#### Assignment:
Output the line that contains "Blog (1060, 50)", then every line beneath it through the end of the records, exactly as given and with no other lines.

#### Data for analysis:
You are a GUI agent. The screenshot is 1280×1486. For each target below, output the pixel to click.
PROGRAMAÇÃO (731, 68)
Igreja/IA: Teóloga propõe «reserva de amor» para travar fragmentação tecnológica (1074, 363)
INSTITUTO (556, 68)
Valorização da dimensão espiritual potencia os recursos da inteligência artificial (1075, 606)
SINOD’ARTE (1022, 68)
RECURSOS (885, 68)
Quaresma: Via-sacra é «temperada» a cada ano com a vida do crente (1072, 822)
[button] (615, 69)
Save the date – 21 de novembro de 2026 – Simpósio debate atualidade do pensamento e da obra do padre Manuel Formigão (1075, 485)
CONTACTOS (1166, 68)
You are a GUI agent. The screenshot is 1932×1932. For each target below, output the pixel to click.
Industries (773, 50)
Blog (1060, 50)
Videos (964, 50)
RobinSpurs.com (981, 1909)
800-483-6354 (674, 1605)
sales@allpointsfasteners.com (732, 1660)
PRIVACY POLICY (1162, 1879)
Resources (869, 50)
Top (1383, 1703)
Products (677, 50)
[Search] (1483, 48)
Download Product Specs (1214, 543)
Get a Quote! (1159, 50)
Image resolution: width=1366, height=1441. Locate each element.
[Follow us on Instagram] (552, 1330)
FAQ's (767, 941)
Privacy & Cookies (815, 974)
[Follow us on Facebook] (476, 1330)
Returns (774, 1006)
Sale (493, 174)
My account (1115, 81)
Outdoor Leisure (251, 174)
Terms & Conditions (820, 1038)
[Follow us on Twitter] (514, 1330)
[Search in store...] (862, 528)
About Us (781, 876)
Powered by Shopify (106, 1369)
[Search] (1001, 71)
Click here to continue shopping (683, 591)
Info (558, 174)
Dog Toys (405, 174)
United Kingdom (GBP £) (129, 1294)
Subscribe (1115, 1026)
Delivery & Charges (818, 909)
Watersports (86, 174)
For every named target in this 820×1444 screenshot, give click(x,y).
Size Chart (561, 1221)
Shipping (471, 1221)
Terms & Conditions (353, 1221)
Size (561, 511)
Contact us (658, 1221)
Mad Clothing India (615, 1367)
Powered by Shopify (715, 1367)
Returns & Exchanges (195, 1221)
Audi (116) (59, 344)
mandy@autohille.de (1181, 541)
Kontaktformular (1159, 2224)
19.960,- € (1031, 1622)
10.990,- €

#### Answer space:
Blog (1060, 50)
Videos (964, 50)
RobinSpurs.com (981, 1909)
800-483-6354 (674, 1605)
sales@allpointsfasteners.com (732, 1660)
PRIVACY POLICY (1162, 1879)
Resources (869, 50)
Top (1383, 1703)
Products (677, 50)
[Search] (1483, 48)
Download Product Specs (1214, 543)
Get a Quote! (1159, 50)
Image resolution: width=1366, height=1441. Locate each element.
[Follow us on Instagram] (552, 1330)
FAQ's (767, 941)
Privacy & Cookies (815, 974)
[Follow us on Facebook] (476, 1330)
Returns (774, 1006)
Sale (493, 174)
My account (1115, 81)
Outdoor Leisure (251, 174)
Terms & Conditions (820, 1038)
[Follow us on Twitter] (514, 1330)
[Search in store...] (862, 528)
About Us (781, 876)
Powered by Shopify (106, 1369)
[Search] (1001, 71)
Click here to continue shopping (683, 591)
Info (558, 174)
Dog Toys (405, 174)
United Kingdom (GBP £) (129, 1294)
Subscribe (1115, 1026)
Delivery & Charges (818, 909)
Watersports (86, 174)
For every named target in this 820×1444 screenshot, give click(x,y).
Size Chart (561, 1221)
Shipping (471, 1221)
Terms & Conditions (353, 1221)
Size (561, 511)
Contact us (658, 1221)
Mad Clothing India (615, 1367)
Powered by Shopify (715, 1367)
Returns & Exchanges (195, 1221)
Audi (116) (59, 344)
mandy@autohille.de (1181, 541)
Kontaktformular (1159, 2224)
19.960,- € (1031, 1622)
10.990,- €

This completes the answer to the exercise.